◆ Prompt ◆
Using the listing below, work out the number of lines in which "Datenschutz" appears; return only that figure.

◆ Stored data ◆
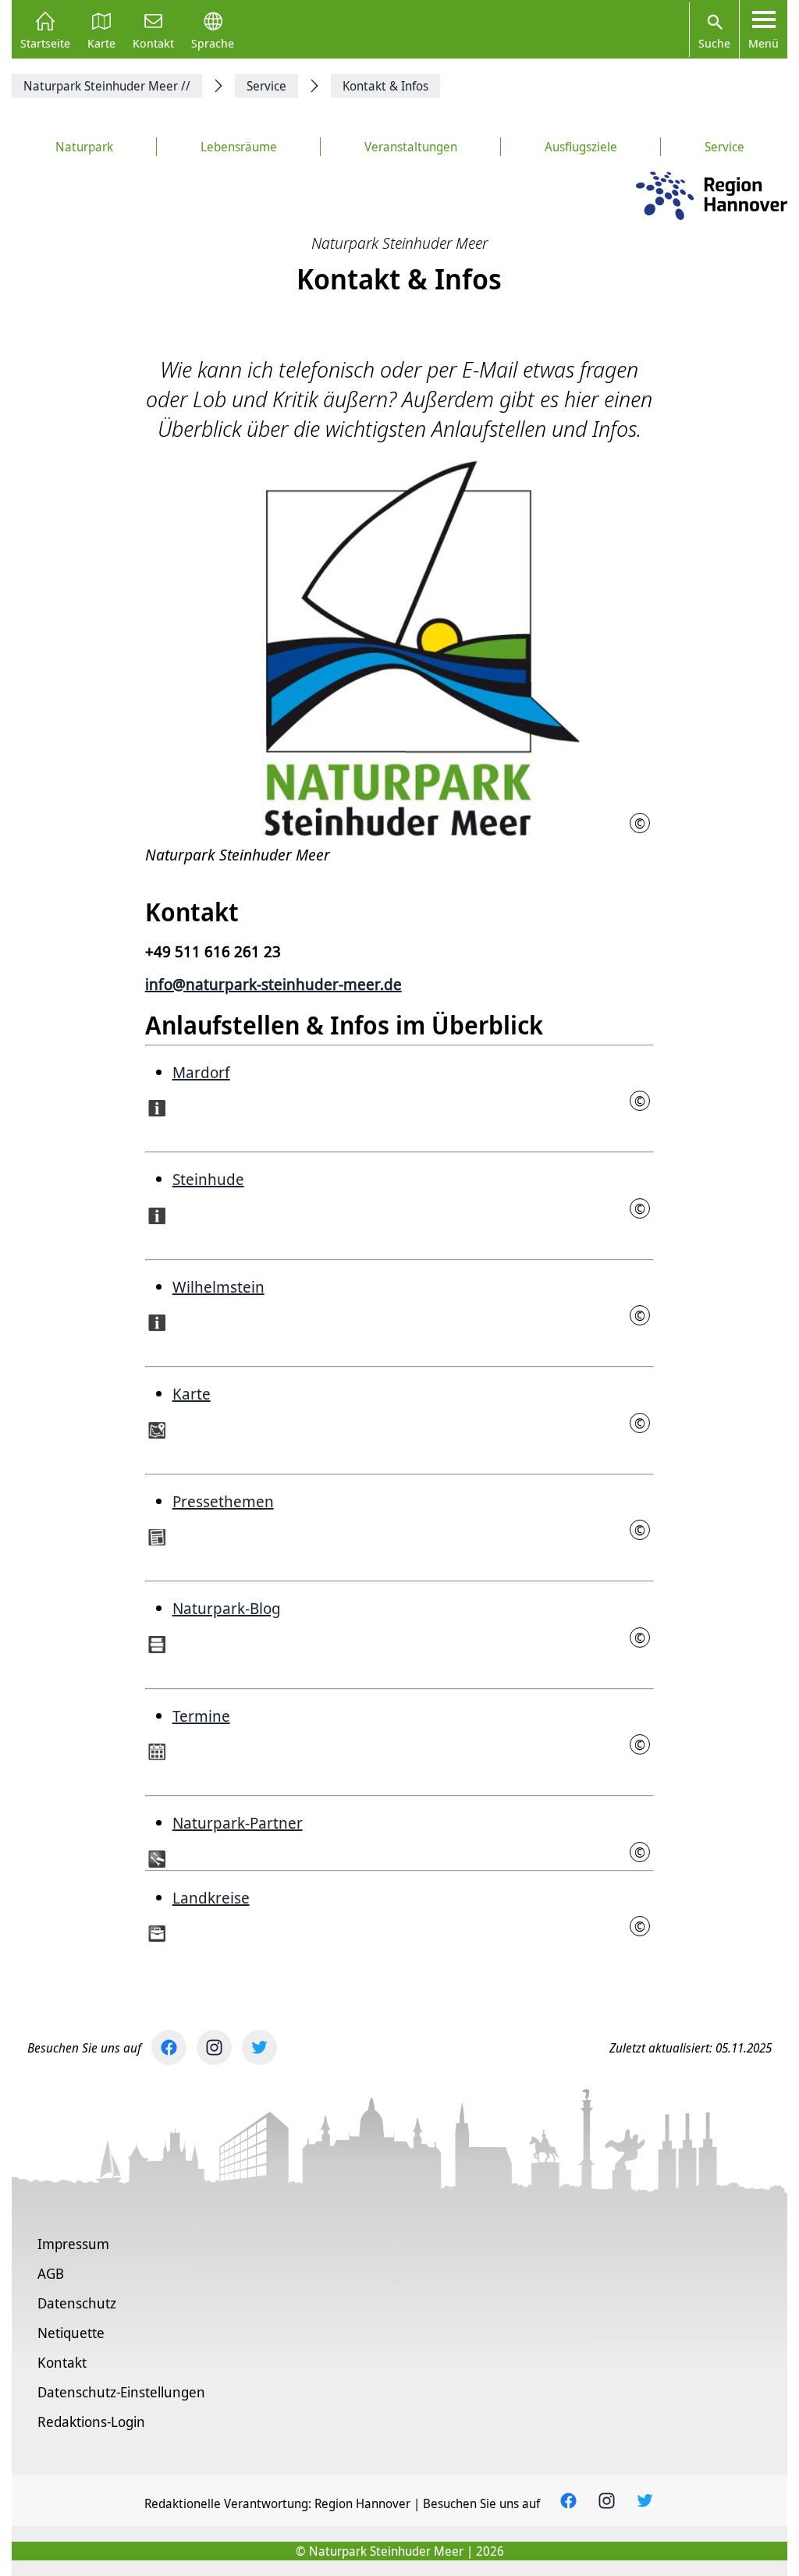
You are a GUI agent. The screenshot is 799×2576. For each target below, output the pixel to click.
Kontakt (153, 42)
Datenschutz (76, 2303)
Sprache (212, 42)
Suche (714, 43)
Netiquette (71, 2333)
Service (724, 146)
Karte (101, 42)
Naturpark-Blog (226, 1608)
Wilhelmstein (218, 1286)
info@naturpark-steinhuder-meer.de (273, 984)
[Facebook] (168, 2047)
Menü (763, 43)
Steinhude (208, 1179)
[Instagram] (214, 2047)
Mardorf (201, 1072)
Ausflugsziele (581, 146)
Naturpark (84, 146)
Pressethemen (223, 1501)
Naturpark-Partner (237, 1822)
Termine (201, 1715)
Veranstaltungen (410, 146)
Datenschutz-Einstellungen (121, 2392)
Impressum (73, 2244)
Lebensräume (239, 146)
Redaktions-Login (91, 2422)
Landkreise (211, 1897)
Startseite (45, 42)
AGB (50, 2273)
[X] (259, 2047)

◆ Task output ◆
2